--- Document segment ---
44. Turning to Section 94(2), it basically lists out
the topics on which rules can be made. It talks of laying down the procedure
for carrying out various tasks set out in the FA or to provide the form in
which returns are to be filed, appeals preferred. Specific to the case on hand,
Section 94(2)(f) empowers Central Government to make rules for ‘determining’
when export of ‘taxable services’ can be said to take place. It does not
empower the Central Government to determine whether there can be an export of
non-taxable services viz., services provided outside the taxable territory.
Secondly, it does not empower the Central Government to make rules levying or
making amenable the provision of certain services to Service Tax. Section
94(2)(hhh) also permits making rules regarding the ‘date for determination of
rate of Service Tax’ and ‘place of provision of taxable service’. It does not
provide for making rules on determination of taxability of a service.
‘Subjecting certain types of services to tax is an essential legislative
function. In this case, since the FA envisages Chapter V applying only to
taxable services, bringing non-taxable services within the ambit of Service
Tax, is impermissible”.

--- Set task 1 ---
Which provisions of the statute does the passage on Section 94(2) cite by number?
--- Set task 2 ---
Could you extend the passage on Section 94(2), picking up after its final sentence?
You won't need the material for any of this.

--- Collected data ---
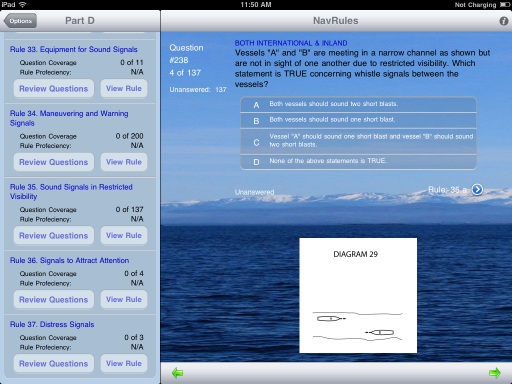
Task: Open Rule 35 Sound Signals title link
Action: tap(71, 192)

--- Task response 1 ---
Section 94(2), Section 94(2)(f), Section 94(2)(hhh), Chapter V

--- Task response 2 ---
·
The above decisions can be relied upon
to contend that the services which were provided outside the taxable territory
would not attract the levy of service tax under section 66B of the Finance Act,
1994 and also there was no deeming fiction which was envisaged in erstwhile
section 66A of the Act which was omitted w.e.f.1.7.2012.
·
Same
Legal entity: The fact of bringing separate distinct
entity within a same legal person requires a review by the government. Right
now, the activities undertaken by the overseas branches of Company A, both
being part of same legal entity, will be said to be a service to self and there
cannot be any provision of service to self and hence should be outside the
preview of tax.
·
Amount
paid on account of the salary to its own staff cannot be made liable to service
tax : The major portion of the reimbursement
which company A does to its overseas branches is comprise of only Salary of
their own staff located at overseas branches and as per schedule III of the
CGST act, there cannot be any GST on salary payment to employees.
·
Double
Taxation: In most of
the cases the overseas branches of the Company A have paid local Value Added Tax (‘VAT’)/Goods
and Service Tax (‘GST’) as per the provisions of the local VAT/GST Regulations
applicable in the respective countries where the branches are situated.
Therefore, demanding GST/ service tax on the said component of onsite services
which are liable to local VAT/GST in the foreign countries under reverse charge
mechanism would also lead to double taxation of services.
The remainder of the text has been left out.